En attendant d'affronter, peut-être, Nicolas Sarkozy lui-même entre les deux tours de la présidentielle, il s'agit donc d'un adversaire de choix pour le candidat PS François Hollande, un personnage aussi courtois que brillant, qui a l'avantage de l'élever au-dessus des petites joutes politiques. « On allait quand même pas envoyer Nadine Morano ! », rigole un député UMP. Dans l'entourage du candidat socialiste, on rend donc hommage à « un homme intelligent, qui a un passé d'homme d'Etat et des fonctions estimables », bref « quelqu'un d'important ». « C'est un bon ministre des Affaires étrangères, quelqu'un d'estimable et de respectable », insiste un autre responsable PS.
"Il sera sans complaisance, peut-être arrogant"
Pour autant, Hollande va à ce débat sans « crainte ». « La politique étrangère de Nicolas Sarkozy mérite discussion, souligne un proche.
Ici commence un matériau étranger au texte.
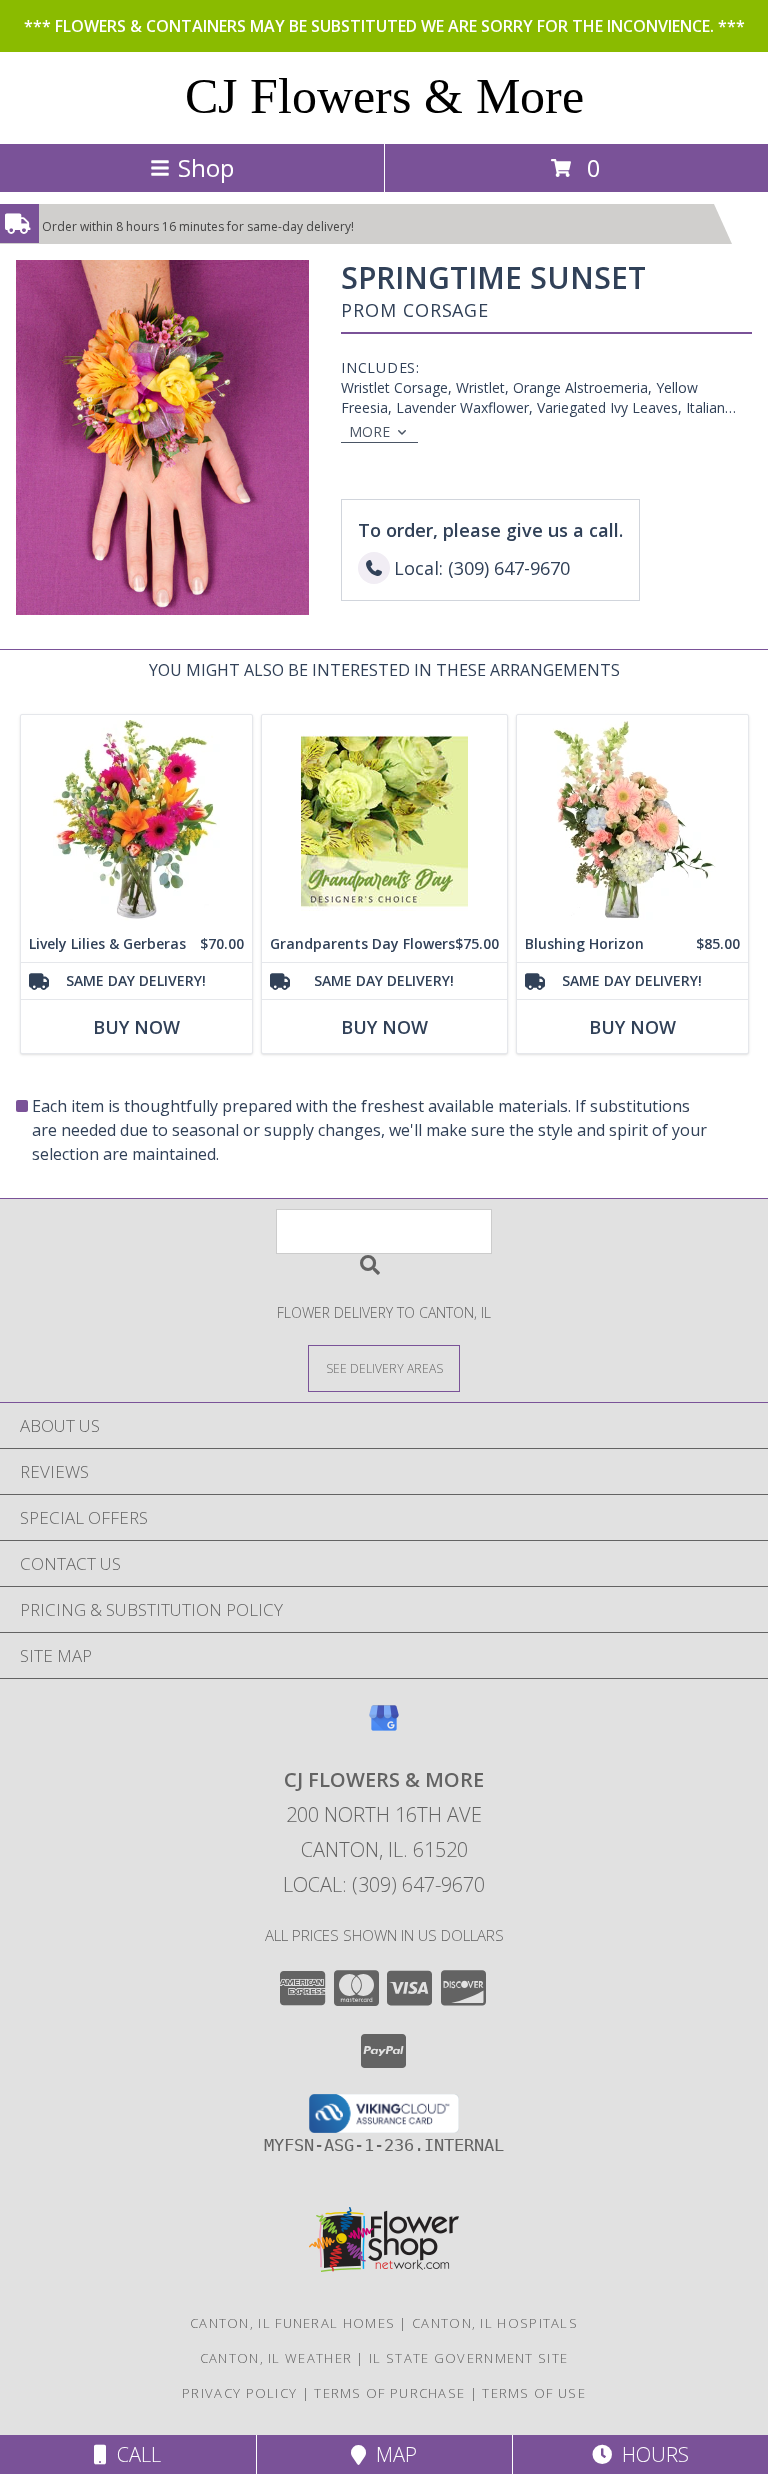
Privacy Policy (239, 2393)
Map (391, 2454)
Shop (206, 167)
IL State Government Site (468, 2358)
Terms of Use (534, 2393)
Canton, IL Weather (276, 2358)
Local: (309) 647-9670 (384, 1884)
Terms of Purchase (389, 2393)
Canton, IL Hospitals (495, 2323)
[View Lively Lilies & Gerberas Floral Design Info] (136, 820)
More (369, 431)
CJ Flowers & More (384, 96)
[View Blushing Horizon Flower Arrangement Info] (632, 820)
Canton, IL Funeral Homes (292, 2323)
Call (134, 2454)
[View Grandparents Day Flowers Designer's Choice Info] (384, 820)
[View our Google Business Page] (384, 1727)
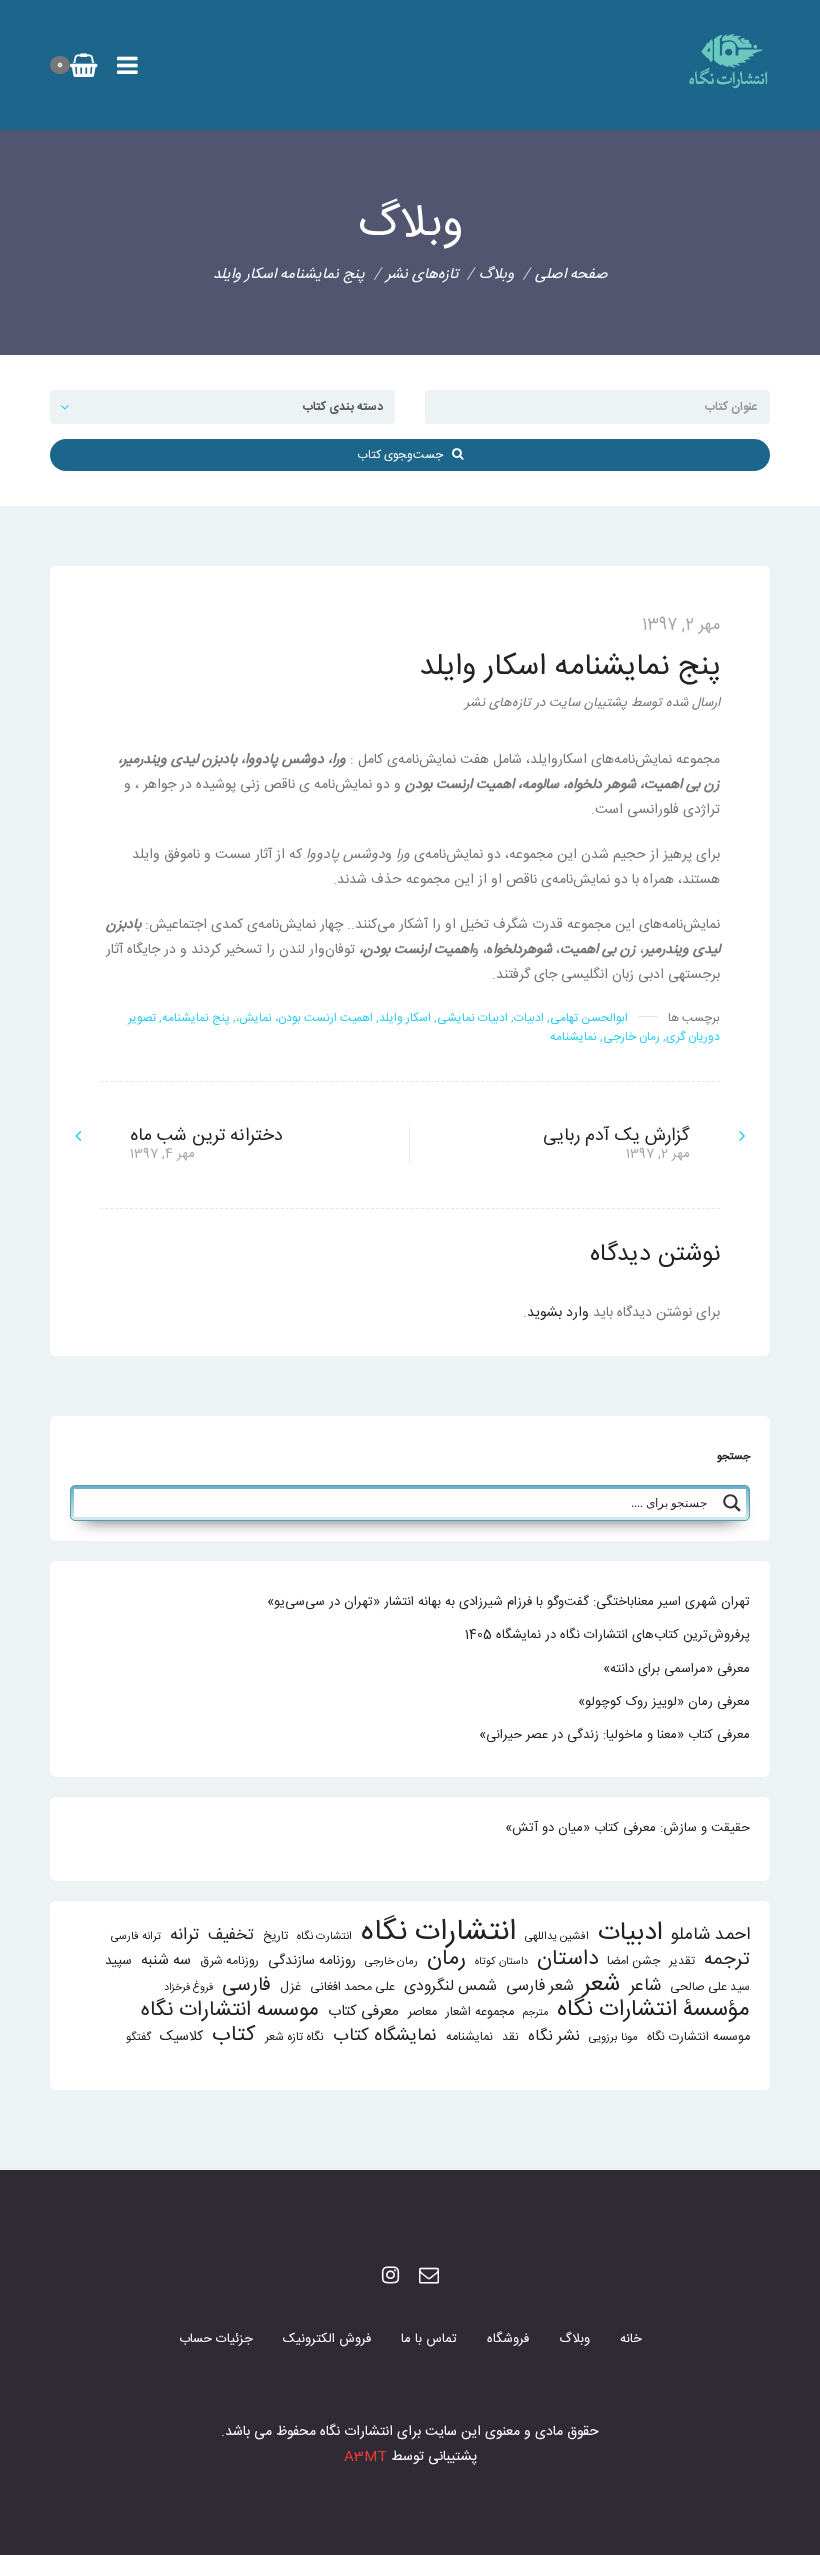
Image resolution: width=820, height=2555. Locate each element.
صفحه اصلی (571, 274)
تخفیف (231, 1935)
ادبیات (529, 1018)
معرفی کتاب (363, 2011)
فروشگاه (508, 2339)
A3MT (365, 2457)
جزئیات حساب (216, 2339)
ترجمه (727, 1959)
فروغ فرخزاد (188, 1987)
On peut débattre avec Alain Juppé sans se sentir écrasé par l'homme : il est ministre des Affaires étrangères ; François Hollande est candidat à la présidentielle ». Au Parti socialiste, on table aussi sur une certaine rigidité d'Alain Juppé pour marquer des points. « Il sera sans complaisance, peut-être arrogant, c'est son défaut », estime un responsable socialiste.Reste que Juppé ne lui fera aucun cadeau : il a déjà annoncé qu'il entendait réclamer des « éclaircissements » sur les dépenses que Hollande envisage, et critique les « vieilles lunes » ressorties, selon lui, par le candidat PS. Au meeting du Bourget dimanche, « c'était un peu retour à Mitterrand, le mur de l'argent, la finance », a-t-il ironisé mardi. « C'est très bien de se désigner un adversaire sans visage, comme ça, on est sûr qu'il ne répondra pas ».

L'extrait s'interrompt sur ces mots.